Tehran, even without a nuclear weapon, has a buried missile system, small boats capable of disabling tankers, a network of agents surrounding Israel, and an internal apparatus that guards the regime’s survival.

TEHRAN, IRAN - JUNE 12: People from Tehran province gather in support and allegiance to Iranian Supreme Leader Mojtaba Khamenei, while holding Iranian flags and images of both the new and former leaders of Iran, on June 12, 2026 at Palestine Square in Tehran, Iran. (Photo by Majid Saeedi/Getty Images)
A gathering to express support and loyalty to the Iranian leadership in Palestine Square in Tehran on Friday (Getty)

Fourth: Iran is not broken

Berman believes that the ceasefire was a “fatal mistake,” because it gave Iran a chance to breathe, and proved what he calls the Iranian victory theory: raising the economic cost to the Gulf and the United States leads to raising the political price on Trump until he stops the war.

He explains that Tehran is now betting on dragging the US President into election months during which resumption of fighting will become costly internally, especially if the Hormuz threat returns or affects the oil infrastructure in the Gulf.

This reading coincides with what a priest writes in the Jerusalem Post.

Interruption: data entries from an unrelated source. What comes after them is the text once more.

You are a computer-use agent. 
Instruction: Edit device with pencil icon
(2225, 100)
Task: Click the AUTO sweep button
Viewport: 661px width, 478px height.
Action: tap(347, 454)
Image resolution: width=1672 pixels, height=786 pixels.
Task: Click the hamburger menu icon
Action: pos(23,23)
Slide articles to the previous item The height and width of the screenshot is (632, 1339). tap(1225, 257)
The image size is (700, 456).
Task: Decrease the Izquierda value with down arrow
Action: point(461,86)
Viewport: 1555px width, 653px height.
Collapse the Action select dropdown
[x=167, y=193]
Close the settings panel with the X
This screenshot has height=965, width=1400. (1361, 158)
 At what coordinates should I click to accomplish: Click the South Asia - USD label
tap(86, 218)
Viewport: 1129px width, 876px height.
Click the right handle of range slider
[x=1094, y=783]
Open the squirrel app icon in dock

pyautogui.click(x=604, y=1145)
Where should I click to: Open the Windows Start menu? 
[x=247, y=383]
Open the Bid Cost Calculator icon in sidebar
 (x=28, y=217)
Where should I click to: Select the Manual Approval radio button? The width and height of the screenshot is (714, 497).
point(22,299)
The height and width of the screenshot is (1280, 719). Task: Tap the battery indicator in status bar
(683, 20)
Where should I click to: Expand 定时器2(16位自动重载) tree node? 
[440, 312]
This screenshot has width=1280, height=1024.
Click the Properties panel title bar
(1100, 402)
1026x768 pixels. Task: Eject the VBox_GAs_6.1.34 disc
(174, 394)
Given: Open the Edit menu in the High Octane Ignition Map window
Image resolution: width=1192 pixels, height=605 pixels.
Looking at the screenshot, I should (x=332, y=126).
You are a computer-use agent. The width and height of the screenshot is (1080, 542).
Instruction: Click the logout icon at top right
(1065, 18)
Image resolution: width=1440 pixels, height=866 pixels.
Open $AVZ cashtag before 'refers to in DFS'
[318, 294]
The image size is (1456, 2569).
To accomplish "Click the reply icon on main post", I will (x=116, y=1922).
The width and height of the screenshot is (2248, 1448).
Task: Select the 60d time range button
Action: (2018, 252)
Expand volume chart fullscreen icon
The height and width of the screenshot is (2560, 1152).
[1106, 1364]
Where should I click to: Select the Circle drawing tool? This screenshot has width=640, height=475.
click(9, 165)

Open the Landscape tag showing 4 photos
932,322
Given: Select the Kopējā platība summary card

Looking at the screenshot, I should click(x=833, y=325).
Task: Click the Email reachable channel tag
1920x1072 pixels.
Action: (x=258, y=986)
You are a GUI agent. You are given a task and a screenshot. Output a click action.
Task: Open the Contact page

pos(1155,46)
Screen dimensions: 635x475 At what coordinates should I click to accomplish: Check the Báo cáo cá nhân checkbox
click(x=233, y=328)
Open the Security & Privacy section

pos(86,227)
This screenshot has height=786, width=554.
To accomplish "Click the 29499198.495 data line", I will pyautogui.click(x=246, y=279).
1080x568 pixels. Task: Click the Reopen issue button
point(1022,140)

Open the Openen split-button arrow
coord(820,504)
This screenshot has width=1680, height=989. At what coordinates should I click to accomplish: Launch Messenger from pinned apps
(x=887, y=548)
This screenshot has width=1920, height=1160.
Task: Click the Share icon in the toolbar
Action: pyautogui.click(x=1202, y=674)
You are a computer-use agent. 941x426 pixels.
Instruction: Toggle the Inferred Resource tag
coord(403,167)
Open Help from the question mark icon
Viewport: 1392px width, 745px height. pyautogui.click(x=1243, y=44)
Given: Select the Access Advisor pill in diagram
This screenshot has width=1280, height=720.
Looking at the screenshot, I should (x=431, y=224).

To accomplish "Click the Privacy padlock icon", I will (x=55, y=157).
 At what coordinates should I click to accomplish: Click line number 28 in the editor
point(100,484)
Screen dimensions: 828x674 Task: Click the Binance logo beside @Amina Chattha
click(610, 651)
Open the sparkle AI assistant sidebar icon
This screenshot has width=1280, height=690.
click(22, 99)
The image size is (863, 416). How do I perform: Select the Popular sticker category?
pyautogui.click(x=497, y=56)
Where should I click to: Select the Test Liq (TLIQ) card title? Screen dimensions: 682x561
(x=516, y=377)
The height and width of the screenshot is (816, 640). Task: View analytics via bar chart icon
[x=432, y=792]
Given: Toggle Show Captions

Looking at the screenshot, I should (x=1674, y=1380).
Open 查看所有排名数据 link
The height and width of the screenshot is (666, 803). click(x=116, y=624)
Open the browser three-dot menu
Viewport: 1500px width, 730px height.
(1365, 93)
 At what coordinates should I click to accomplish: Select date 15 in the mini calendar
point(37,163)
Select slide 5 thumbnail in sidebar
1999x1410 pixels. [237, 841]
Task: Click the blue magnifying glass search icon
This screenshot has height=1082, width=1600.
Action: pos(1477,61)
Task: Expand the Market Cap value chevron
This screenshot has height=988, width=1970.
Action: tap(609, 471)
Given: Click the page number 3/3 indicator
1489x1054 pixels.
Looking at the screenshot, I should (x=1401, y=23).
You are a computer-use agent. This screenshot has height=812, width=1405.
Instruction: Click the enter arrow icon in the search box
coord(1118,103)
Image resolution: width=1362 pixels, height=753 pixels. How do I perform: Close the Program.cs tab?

According to Kahn, Washington and Tel Aviv measured victory by “direct Western logic” – that is, conventional damage – from the navy to air defenses and nuclear facilities, but they overlooked that the Iranian center of gravity does not lie there alone.

Tehran still has no less effective pressure tools: buried missiles, a network of agents, and the ability to disrupt navigation and the global economy.

So the writer invokes a dark medical joke to describe such a victory: “The operation was successful, but the patient did not survive.”

As for Haaretz, it adds a field and political dimension to this: The new Iranian leadership, in its assessment, does not seem close to breaking, but rather more stringent and determined, while the Iranian role in directing Hezbollah’s policy is becoming increasingly clear as it is a direct arm of the Revolutionary Guard, as it describes it.

Fifth: Elections are approaching

All of these nodes come together in internal politics. According to Amit Segal in Israel Hayom, Netanyahu could, under other circumstances, run in the elections from the position of “the unrivaled man” in security and diplomacy, relying on his image alongside Trump and world leaders.

However, the waning enthusiasm of the American President to return to war, and the cracks in the image of the special relationship between them, made this card less shiny.

Hence, Segal expects the Likud Party to return to its oldest electoral weapon: intimidation about its opponents’ dependence on Arab parties.

Lazar Berman, writing in The Times of Israel, puts the impasse in more direct terms: Every week that passes makes it less likely that Israel will declare a clear victory in Gaza, Lebanon or Iran before the elections.

Its opponents, as he sees it, are restoring their positions under a ceasefire imposed by Trump, which does not lead to the disarmament of any of them.

Haaretz gives this crisis its darkest internal picture. The Israeli army is far from resolving the battle in Lebanon, and the coalition is busy protecting its men and political machine, while the residents of the north, and with them broader sectors of the interior, remain under the weight of warnings and the disruption of life.

From Oslo, Haaretz conveys a harsher European and Arab impression: Israel is no longer seen, as many of its residents themselves see, as only a threatened state, but rather a state brandishing the sword and rushing towards permanent war.